La Piedad
- Full name: Club de Fútbol La Piedad
- Nickname: Los Reboceros (The Shawl Makers)
- Founded: 12 November 1951; 74 years ago (as Club La Piedad)
- Ground: Estadio Juan N. López La Piedad, Michoacán
- Capacity: 13,356
- Owner: Martín Eduardo González Morales
- Chairman: Martín Eduardo González Morales
- Manager: Gastón Obledo
- League: Liga Premier (Primera Premier)
- 2025–26: Liga Premier (Serie A) Regular phase: 12th (Group I) Final phase: Did not qualify
| Home colours | Away colours |

= C.F. La Piedad =

Association football club in Mexico

Club de Fútbol La Piedad is a Mexican football club based in La Piedad, Michoacán. The club currently plays in the Primera Premier, the main branch of the Liga Premier de México, the third level division of Mexican football. Reboceros was founded in 1951 by football players from "Perros Bravos" neighborhood, most of them were craftsman working with leather and textile.

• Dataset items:
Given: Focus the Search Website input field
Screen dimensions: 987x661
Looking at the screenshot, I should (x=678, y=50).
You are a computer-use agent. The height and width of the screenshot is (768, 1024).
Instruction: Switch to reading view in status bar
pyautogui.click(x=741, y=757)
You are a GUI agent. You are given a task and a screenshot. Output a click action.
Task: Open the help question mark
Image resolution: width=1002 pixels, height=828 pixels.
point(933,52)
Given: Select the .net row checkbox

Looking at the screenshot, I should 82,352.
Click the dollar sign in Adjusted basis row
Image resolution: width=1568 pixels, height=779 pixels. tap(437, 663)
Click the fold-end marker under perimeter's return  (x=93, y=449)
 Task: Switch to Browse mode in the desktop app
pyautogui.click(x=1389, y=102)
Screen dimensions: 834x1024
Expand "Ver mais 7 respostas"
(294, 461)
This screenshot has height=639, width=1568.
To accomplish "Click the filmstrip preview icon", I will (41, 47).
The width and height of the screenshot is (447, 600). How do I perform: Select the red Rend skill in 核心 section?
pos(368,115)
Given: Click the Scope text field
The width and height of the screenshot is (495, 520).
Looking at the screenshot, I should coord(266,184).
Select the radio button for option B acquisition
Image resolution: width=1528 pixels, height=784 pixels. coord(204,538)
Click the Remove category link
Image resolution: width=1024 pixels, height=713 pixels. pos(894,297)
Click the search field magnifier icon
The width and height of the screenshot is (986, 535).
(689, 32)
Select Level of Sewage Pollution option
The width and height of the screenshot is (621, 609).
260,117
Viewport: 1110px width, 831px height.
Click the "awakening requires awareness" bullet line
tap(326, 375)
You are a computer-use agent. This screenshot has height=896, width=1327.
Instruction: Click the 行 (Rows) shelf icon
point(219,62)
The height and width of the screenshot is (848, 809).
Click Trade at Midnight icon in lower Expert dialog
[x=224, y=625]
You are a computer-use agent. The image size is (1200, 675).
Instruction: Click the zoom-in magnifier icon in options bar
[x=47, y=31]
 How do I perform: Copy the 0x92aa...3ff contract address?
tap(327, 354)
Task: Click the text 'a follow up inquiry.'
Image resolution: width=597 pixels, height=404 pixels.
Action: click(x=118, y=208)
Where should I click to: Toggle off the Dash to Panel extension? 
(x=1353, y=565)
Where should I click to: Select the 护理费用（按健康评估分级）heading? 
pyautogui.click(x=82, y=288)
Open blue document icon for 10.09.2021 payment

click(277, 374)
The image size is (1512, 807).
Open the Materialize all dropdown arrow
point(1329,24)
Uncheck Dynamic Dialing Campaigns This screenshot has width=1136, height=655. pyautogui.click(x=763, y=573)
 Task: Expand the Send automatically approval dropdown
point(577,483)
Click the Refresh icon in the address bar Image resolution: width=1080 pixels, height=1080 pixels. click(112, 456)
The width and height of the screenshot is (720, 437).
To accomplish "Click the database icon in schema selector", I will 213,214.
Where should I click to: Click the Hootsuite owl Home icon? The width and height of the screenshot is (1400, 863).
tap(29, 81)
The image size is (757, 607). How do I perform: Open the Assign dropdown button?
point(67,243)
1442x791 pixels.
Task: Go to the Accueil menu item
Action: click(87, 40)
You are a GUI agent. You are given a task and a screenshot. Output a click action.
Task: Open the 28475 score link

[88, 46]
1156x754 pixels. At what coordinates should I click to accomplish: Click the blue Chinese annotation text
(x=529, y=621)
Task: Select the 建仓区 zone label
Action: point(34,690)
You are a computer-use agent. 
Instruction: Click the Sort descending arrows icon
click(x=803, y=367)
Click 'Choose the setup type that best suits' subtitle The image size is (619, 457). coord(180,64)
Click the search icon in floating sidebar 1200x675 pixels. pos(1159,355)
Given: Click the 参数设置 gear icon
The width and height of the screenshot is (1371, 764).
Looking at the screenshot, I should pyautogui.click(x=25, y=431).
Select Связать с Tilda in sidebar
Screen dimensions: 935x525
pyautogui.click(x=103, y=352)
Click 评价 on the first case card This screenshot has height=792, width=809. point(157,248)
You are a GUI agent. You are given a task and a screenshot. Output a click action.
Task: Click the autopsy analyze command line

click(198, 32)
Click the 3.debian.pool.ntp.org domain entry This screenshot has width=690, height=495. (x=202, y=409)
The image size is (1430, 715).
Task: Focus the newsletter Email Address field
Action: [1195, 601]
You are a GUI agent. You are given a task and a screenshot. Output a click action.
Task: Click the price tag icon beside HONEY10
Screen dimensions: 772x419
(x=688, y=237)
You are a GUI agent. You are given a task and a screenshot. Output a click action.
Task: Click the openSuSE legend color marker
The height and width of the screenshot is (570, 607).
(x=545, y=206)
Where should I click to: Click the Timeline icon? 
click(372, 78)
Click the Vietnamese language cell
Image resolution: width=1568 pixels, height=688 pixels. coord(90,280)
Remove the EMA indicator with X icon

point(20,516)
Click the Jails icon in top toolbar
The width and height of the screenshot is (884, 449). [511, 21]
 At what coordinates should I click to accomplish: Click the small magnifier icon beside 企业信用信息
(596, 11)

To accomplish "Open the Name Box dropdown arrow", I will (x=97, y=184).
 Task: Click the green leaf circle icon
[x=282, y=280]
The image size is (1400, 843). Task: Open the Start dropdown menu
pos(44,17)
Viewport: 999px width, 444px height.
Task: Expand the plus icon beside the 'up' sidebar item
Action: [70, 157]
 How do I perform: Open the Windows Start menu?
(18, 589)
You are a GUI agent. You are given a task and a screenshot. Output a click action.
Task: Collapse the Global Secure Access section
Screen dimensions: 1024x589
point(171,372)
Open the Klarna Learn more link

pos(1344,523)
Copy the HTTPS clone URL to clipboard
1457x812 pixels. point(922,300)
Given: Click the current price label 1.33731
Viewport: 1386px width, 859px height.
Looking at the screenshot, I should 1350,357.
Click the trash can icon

• SET PROBLEM A: According to the passage about La Piedad, what is the capacity of the club's ground?
• SET PROBLEM B: Rewrite the records from their first line through the line containing "Looking at the screenshot, I should 82,352.", changing "Focus" to "Activate" and leaving everything else the same.
The records have no connection to the text.

• FULL SOLUTION A: 13,356

• FULL SOLUTION B:
Given: Activate the Search Website input field
Screen dimensions: 987x661
Looking at the screenshot, I should (x=678, y=50).
You are a computer-use agent. The height and width of the screenshot is (768, 1024).
Instruction: Switch to reading view in status bar
pyautogui.click(x=741, y=757)
You are a GUI agent. You are given a task and a screenshot. Output a click action.
Task: Open the help question mark
Image resolution: width=1002 pixels, height=828 pixels.
point(933,52)
Given: Select the .net row checkbox

Looking at the screenshot, I should 82,352.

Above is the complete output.